I think something like this should serve as a pretty decent mental model:
data Generational a = Generational
{ generation :: Int
, value :: a
}
instance Eq (Generational a) where (==) = (==) `on` generation
-- choose a generation number that's never been chosen before
-- e.g. by starting at minBound and incrementing one at each call
freshGeneration :: IO Int
newtype TVar a = TVar (IORef (Generational a))
unsafeReadTVar :: MonadIO m => TVar a -> m (Generational a)
unsafeReadTVar (TVar ref) = liftIO $ readIORef ref
unsafeWriteTVar :: Int -> TVar a -> Identity a -> IO ()
unsafeWriteTVar g (TVar ref) (Identity a) = writeIORef ref (Generational g a)
lock, unlock :: TVar a -> IO ()
-- like Map, but with an extra type argument
data Map1 (key :: k -> *) (value :: k -> *)
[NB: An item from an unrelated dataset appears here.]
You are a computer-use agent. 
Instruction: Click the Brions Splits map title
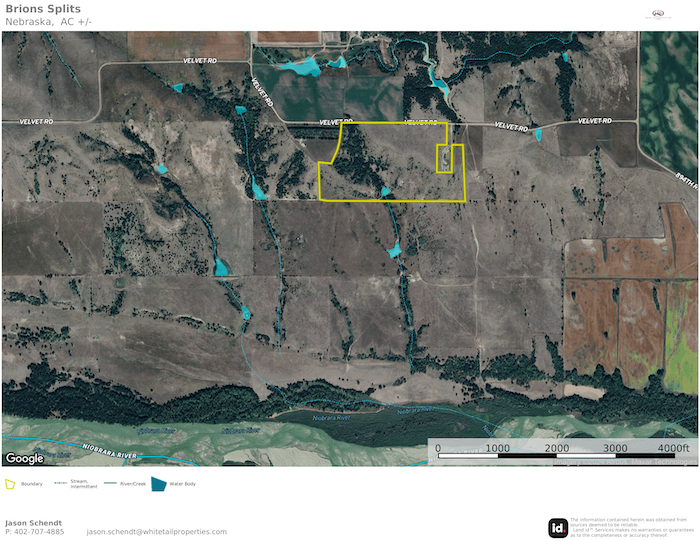click(x=43, y=9)
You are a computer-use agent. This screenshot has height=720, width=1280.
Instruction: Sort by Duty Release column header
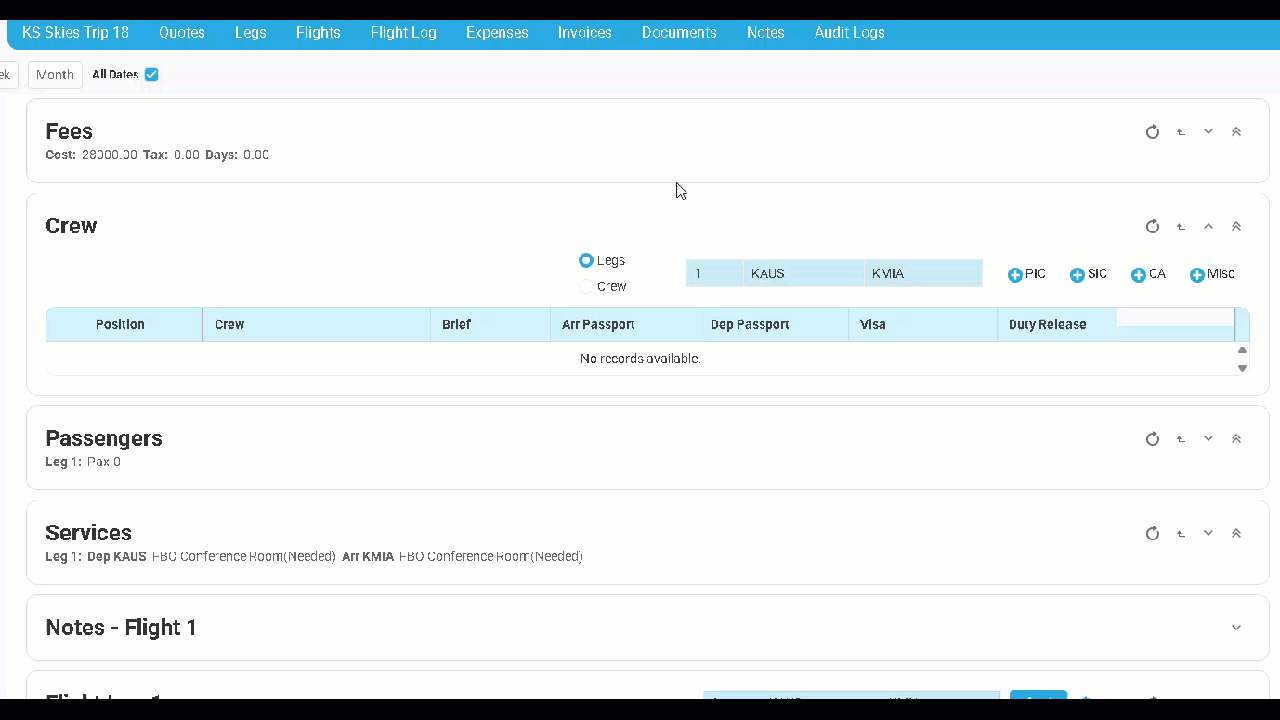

type STMLog = Map1 TVar Generational
newtype STM a = STM (StateT STMLog IO a)
deriving (Functor, Applicative, Monad)
updateLog :: TVar a -> STM (Generational a)
updateLog v = STM do
log <- get
case lookup1 v log of
Just ga -> pure ga
Nothing -> do
ga <- unsafeReadTVar v
ga <$ put (insert1 v ga log)
readTVar :: TVar a -> STM a
readTVar v = value <$> updateLog v
writeTVar :: TVar a -> a -> STM ()
writeTVar v a = do
ga <- updateLog v
STM . put $ insert1 v ga { value = a } log
atomically :: STM a -> IO a
atomically (STM act) = do
(a, log) <- runStateT act empty1
let allVars = keys1 log
traverse1_ lock allVars
log' <- traverseWithKey1 (\v _ -> unsafeReadTVar v) log
-- N.B. (==) only compares generations here
-- (the real implementation probably uses some form
-- of pointer equality instead of storing generations)
if log == log'
then do
g <- freshGeneration
traverseWithKey1_ (unsafeWriteTVar g) log
a <$ traverse1_ unlock allVars
else do
traverse1_ unlock allVars
atomically (STM act) -- try again
The real thing is probably somewhat more complicated/optimized/robust. I'm not bothering to deal with exceptions at all here, I'm assuming locking a collection of variables all at once is easy, I'm not showing the implementation of retry
, I haven't thought about whether any memory fencing is needed, etc.
Notice that even writes update which generation is expected in atomically
(as pointed out by K. A. Buhr). That surprised me!